> _Extract_
━━━━━━━━

The Reactor Core Isolation Coolant system on Unit 1 nuclear reactor.

The Reactor Core Isolation Coolant system on Unit 1 nuclear reactor.

The two groups met to discuss the planned volley of inspections designed to get Browns Ferry out of the “red” column of NRC’s ratings. The red rating comes when NRC believes a plant has issues of “high safety significance.” The NRC shuts down plants with ratings worse than “red.”

Among the nation’s 104 nuclear reactors, only four besides Browns Ferry ever received “red’ ratings, and a U.S. reactor has never been shut down by NRC, officials said.

At Browns Ferry, near Athens, Ala., “there was a performance deficiency … and missed opportunities” for safety testing, NRC Regional Administrator Victor McCree told TVA officials. The “missed” safety testing opportunities meant TVA was unaware for 18 months that a key valve on a reactor cooling system was inoperable.

The bad valve came to light on Oct. 23 as TVA tried to shut down the Unit 1 reactor for refueling. To overcome the problem, TVA used another cooling water line dedicated strictly to fire safety — a fire-protection design put in after a 1975 fire at the plant damaged reactor control cables.

Rick Croteau, director of NRC’s division of reactor projects, said NRC so far has budgeted 3,000 manhours to the Browns Ferry project. NRC’s fiscal 2011 hourly inspection rate is $273, said NRC spokesman Joey Ledford.

━━━━━━━━

> _Data records_
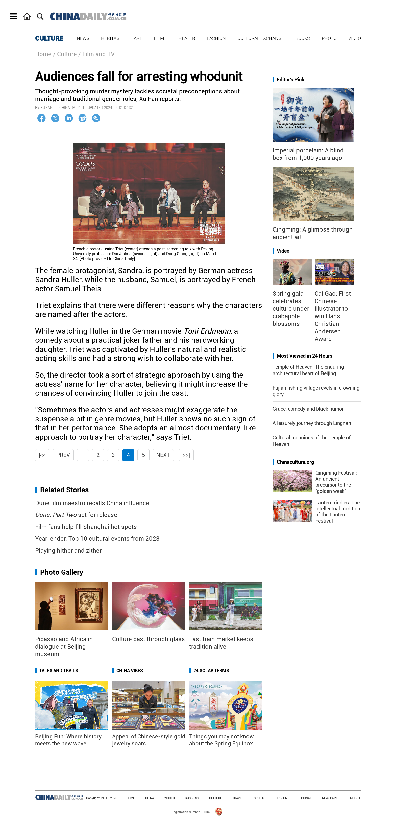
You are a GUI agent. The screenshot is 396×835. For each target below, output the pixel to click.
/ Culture (65, 54)
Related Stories (64, 490)
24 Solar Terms (211, 670)
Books (302, 38)
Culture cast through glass (148, 639)
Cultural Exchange (260, 38)
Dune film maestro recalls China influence (92, 503)
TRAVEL (237, 798)
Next (163, 455)
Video (354, 38)
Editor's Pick (290, 80)
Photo (329, 38)
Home (43, 54)
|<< (42, 455)
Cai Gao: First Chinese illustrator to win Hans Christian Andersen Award (333, 316)
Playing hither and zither (68, 550)
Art (138, 38)
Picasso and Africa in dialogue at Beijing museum (64, 647)
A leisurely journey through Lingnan (312, 423)
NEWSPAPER (331, 798)
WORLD (169, 798)
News (83, 38)
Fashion (216, 38)
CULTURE (49, 38)
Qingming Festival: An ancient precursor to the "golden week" (336, 482)
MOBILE (355, 798)
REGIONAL (304, 798)
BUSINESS (192, 798)
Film (159, 38)
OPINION (281, 798)
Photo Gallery (61, 572)
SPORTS (259, 798)
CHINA (149, 798)
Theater (185, 38)
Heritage (111, 38)
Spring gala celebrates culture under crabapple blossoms (291, 308)
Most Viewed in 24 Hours (304, 356)
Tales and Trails (58, 670)
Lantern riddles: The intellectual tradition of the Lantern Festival (337, 512)
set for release (76, 515)
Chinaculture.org (295, 462)
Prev (63, 455)
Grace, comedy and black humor (308, 409)
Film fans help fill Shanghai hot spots (86, 526)
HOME (131, 798)
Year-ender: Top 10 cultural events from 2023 (97, 538)
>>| (186, 455)
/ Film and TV (96, 54)
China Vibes (129, 670)
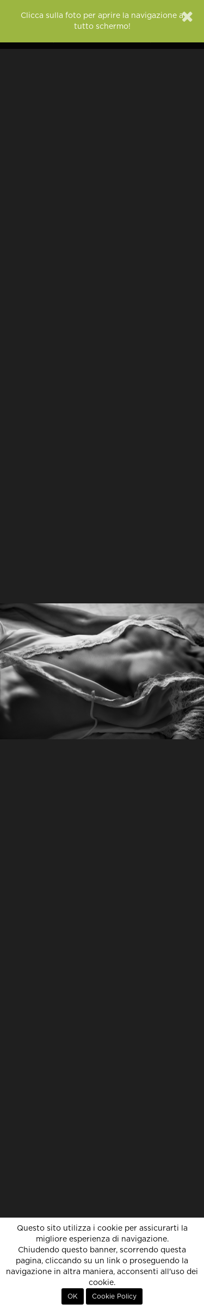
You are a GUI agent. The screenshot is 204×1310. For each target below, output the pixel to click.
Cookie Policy (114, 1296)
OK (72, 1296)
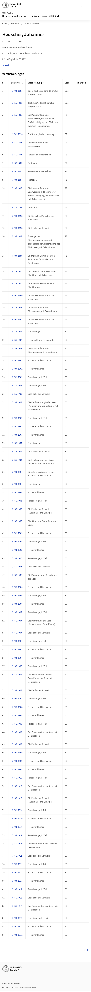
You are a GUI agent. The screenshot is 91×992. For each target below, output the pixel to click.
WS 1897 (18, 171)
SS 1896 (18, 115)
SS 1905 (18, 500)
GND (7, 65)
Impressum (6, 987)
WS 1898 (18, 216)
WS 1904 (18, 472)
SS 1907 (18, 612)
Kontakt (15, 987)
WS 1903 (18, 418)
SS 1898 (18, 188)
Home (4, 24)
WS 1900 (18, 295)
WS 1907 (18, 641)
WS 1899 (18, 255)
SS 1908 (18, 666)
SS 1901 (18, 307)
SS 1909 (18, 723)
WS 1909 (18, 752)
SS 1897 (18, 142)
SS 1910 (18, 777)
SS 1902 (18, 331)
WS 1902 (18, 360)
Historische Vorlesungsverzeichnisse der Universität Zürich (30, 16)
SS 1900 (18, 271)
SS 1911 (18, 835)
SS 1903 (18, 385)
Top (85, 949)
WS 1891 (18, 91)
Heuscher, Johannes (31, 24)
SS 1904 (18, 443)
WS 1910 (18, 810)
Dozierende (15, 24)
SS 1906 (18, 558)
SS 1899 (18, 236)
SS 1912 (18, 889)
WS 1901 (18, 319)
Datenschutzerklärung (28, 987)
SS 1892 (18, 103)
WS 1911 (18, 864)
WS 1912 (18, 918)
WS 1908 (18, 698)
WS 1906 (18, 587)
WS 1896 (18, 134)
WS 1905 (18, 533)
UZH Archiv (7, 13)
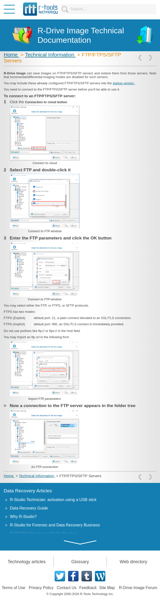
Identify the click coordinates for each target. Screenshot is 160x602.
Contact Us (67, 588)
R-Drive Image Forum (138, 588)
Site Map (107, 588)
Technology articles (27, 561)
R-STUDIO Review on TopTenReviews (44, 533)
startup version (124, 83)
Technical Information (50, 54)
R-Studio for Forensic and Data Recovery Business (55, 525)
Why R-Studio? (23, 516)
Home (11, 54)
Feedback (88, 588)
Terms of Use (13, 588)
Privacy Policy (41, 588)
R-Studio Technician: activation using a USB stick (53, 500)
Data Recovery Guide (29, 508)
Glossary (80, 561)
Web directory (133, 561)
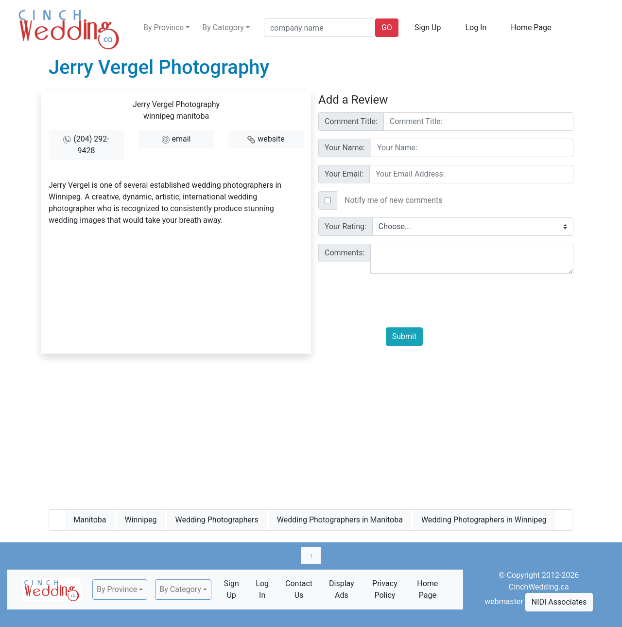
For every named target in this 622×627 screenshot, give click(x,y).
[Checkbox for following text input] (328, 200)
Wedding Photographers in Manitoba (340, 519)
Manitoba (89, 519)
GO (386, 27)
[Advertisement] (311, 429)
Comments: (344, 252)
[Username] (478, 121)
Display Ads (341, 589)
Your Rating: (345, 226)
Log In (475, 27)
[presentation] (460, 301)
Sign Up (428, 27)
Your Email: (344, 174)
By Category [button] (223, 27)
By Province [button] (163, 27)
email (181, 138)
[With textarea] (471, 259)
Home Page (531, 27)
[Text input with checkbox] (455, 200)
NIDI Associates (559, 602)
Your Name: (345, 147)
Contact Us (298, 589)
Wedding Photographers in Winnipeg (484, 519)
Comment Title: (351, 121)
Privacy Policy (384, 589)
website (271, 138)
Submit (404, 336)
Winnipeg (141, 519)
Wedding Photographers (217, 519)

━━━━━━━━

> _What this exercise asks_
(1) Answer from the Browns Ferry article:
(a) Besides Browns Ferry, how many of the nation's 104 nuclear reactors have ever received "red" ratings?
(b) On what date did the bad valve come to light?
(c) What is NRC's fiscal 2011 hourly inspection rate?
(2) Quote the Browns Ferry article from "At Browns Ferry, near" up to and including "spokesman Joey Ledford.".
Answer from the Browns Ferry article only.

> _Expected outputs_
(1)
(a) Four.
(b) Oct. 23.
(c) $273.

(2)
At Browns Ferry, near Athens, Ala., “there was a performance deficiency … and missed opportunities” for safety testing, NRC Regional Administrator Victor McCree told TVA officials. The “missed” safety testing opportunities meant TVA was unaware for 18 months that a key valve on a reactor cooling system was inoperable.

The bad valve came to light on Oct. 23 as TVA tried to shut down the Unit 1 reactor for refueling. To overcome the problem, TVA used another cooling water line dedicated strictly to fire safety — a fire-protection design put in after a 1975 fire at the plant damaged reactor control cables.

Rick Croteau, director of NRC’s division of reactor projects, said NRC so far has budgeted 3,000 manhours to the Browns Ferry project. NRC’s fiscal 2011 hourly inspection rate is $273, said NRC spokesman Joey Ledford.